Tasks to carry out:
1/ From the article on BPH surgery, copy the passage that begins at the words "In adjusted analyses, patients" and stops after "undergo laser surgery.".
2/ Translate this sentence from the article on BPH surgery into Spanish: "One possible explanation, the investigators noted, is that some surgeons are still concerned about safety and prefer to use laser treatments in younger and healthier patients."

Text section:
%%

Transurethral resection of the prostate (TURP) is still the most common surgical treatment for benign prostatic hyperplasia (BPH), but its rate of use has been declining in the wake of a growing popularity of laser prostatectomies, according to a study.
Using the New York Statewide Planning and Cooperation System database, Bilal I. Chughtai, MD, and colleagues at Weill Medical College of Cornell University in New York, studied 90,670 men who underwent BPH-related surgery from October 2000 to December 2011.
The use of laser prostatectomy (coagulation, enucleation, or vaporization) rose significant from 6.4% of cases in 2000-2002 to 44.5% in 2009-2011, whereas the use of TURP declined significantly from 72.2% to 48.3% of cases during the same time periods, Dr. Chughtai’s team reported online ahead of print in the Journal of Endourology.
In adjusted analyses, patients aged 45 years or older were progressively less likely to receive laser treatments. Compared with patients younger than 45, those aged 45–65, 65–75, and older than 75 years were 21%, 30%, and 38% less likely to undergo laser surgery.
Additionally, patients with comorbidities were less likely to receive laser treatment. For example, patients with renal failure, cerebrovascular disease, hypertension, and or were 43%, 40%, 17%, and 16% less likely to receive laser treatment compared with patients who did not have these conditions.
The researchers called this an interesting observation “since laser therapy is minimally invasive and there is evidence that it is safe and effective in patients who are at high risk for surgical complications such as elderly and in those who require anticoagulation therapy.”
One possible explanation, the investigators noted, is that some surgeons are still concerned about safety and prefer to use laser treatments in younger and healthier patients.
“Perhaps if we evaluate a more contemporary cohort where surgeons have gained more expertise and experience with laser technology, we will see more older patients with comorbid conditions who have been treated with laser therapy.”
The study also showed that Medicaid patients were 42% like likely to undergo laser surgery than those with private insurance. Mid- and high-volume centers (treating an annual average of 100–200 cases and more than 200 cases, respectively) were twofold and fourfold more likely than low-volume centers (treating an annual average of fewer than 100 cases) to use laser procedures.
In a propensity-matched cohort, TURP and laser patients had similar complication rates, but the TURP group had a significantly higher proportion of patients with electrolyte disorders than the laser group (2.9% vs. 2.3%).
“Laser surgery and other new technologies continue to change the landscape of BPH-related procedures,” the authors wrote. “As TURP has been the gold standard for surgical treatment of BPH, there is need to understand if new technologies such as laser prostatectomy can be as safe as TURP. Our study provides supportive evidence that laser and TURP have similar in-hospital morbidity as well as low occurrence of complications.”

%%

[Rows from a dataset]
%%

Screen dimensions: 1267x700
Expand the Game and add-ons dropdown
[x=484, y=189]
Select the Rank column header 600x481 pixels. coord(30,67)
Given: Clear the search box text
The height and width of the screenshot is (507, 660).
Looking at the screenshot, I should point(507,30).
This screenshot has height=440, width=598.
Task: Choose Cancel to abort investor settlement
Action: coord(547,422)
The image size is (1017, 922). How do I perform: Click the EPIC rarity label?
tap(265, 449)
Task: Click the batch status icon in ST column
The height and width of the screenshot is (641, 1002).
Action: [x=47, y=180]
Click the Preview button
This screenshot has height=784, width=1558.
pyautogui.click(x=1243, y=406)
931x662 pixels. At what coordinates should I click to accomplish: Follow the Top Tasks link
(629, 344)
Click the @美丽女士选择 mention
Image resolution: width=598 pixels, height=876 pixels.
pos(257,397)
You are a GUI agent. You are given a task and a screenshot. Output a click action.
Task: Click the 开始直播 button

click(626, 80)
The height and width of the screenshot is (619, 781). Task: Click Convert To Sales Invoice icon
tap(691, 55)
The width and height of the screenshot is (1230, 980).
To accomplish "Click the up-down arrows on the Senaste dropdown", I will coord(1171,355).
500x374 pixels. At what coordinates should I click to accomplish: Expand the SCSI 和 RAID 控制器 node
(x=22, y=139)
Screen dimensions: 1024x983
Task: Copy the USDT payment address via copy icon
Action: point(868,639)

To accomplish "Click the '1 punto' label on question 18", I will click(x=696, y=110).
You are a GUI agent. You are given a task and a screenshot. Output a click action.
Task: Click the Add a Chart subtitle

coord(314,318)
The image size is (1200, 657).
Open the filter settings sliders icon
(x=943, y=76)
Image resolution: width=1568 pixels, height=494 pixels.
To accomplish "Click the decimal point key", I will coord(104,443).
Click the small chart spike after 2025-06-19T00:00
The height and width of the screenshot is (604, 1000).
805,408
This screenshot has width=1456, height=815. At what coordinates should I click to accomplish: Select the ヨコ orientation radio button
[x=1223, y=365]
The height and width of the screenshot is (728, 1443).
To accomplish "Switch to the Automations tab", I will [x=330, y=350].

%%

Outputs by task:
1/
In adjusted analyses, patients aged 45 years or older were progressively less likely to receive laser treatments. Compared with patients younger than 45, those aged 45–65, 65–75, and older than 75 years were 21%, 30%, and 38% less likely to undergo laser surgery.

2/ Una posible explicación, señalaron los investigadores, es que algunos cirujanos todavía están preocupados por la seguridad y prefieren usar los tratamientos con láser en pacientes más jóvenes y más sanos.